Beginning with the line that holds "Click the Wi-Fi", copy each line through the end of the material below, exactly and with no pictures.

● ● ●

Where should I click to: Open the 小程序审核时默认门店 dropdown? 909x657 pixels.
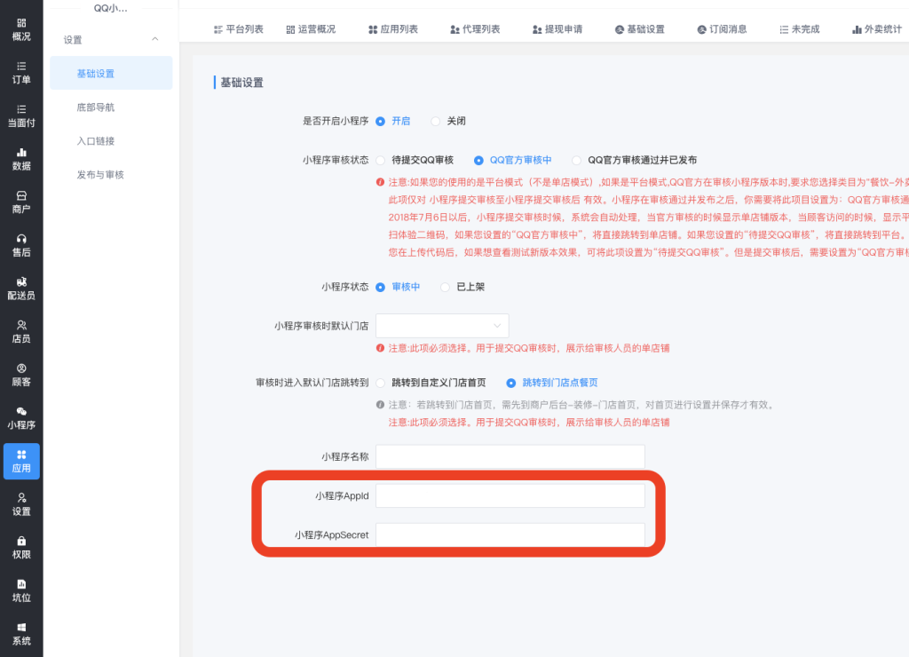click(442, 326)
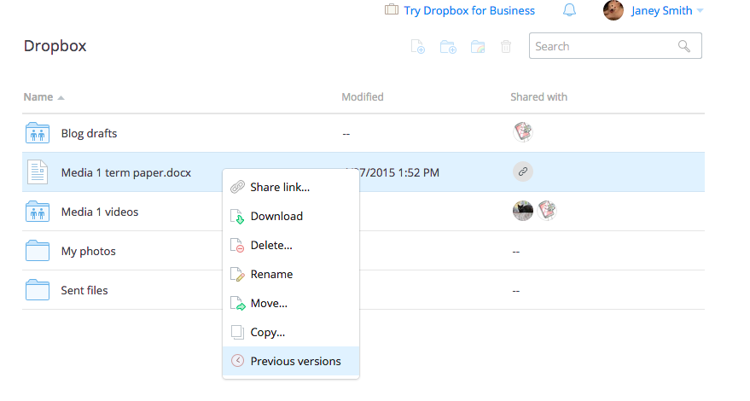Click the link icon for Media 1 term paper
This screenshot has width=750, height=401.
coord(523,172)
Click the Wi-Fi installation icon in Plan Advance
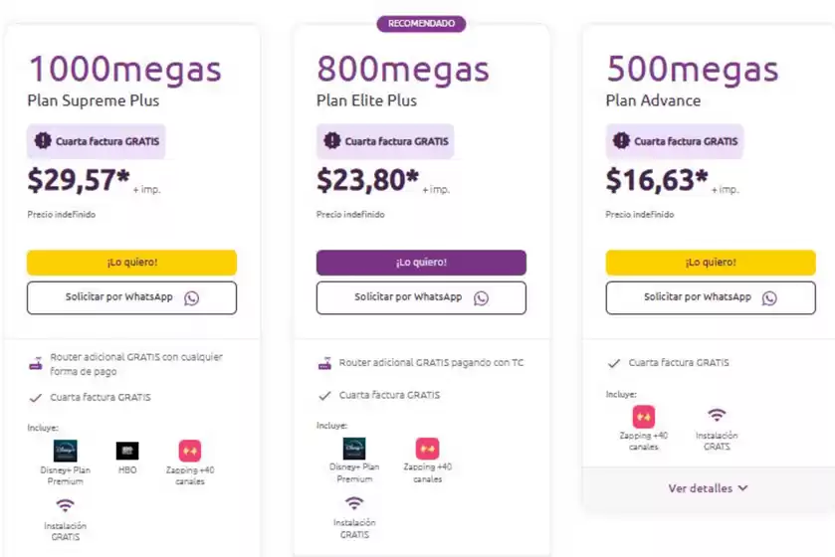The height and width of the screenshot is (557, 835). pyautogui.click(x=717, y=416)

● ● ●

▸ Task response:
Click the Wi-Fi installation icon in Plan Advance
The height and width of the screenshot is (557, 835). pyautogui.click(x=717, y=416)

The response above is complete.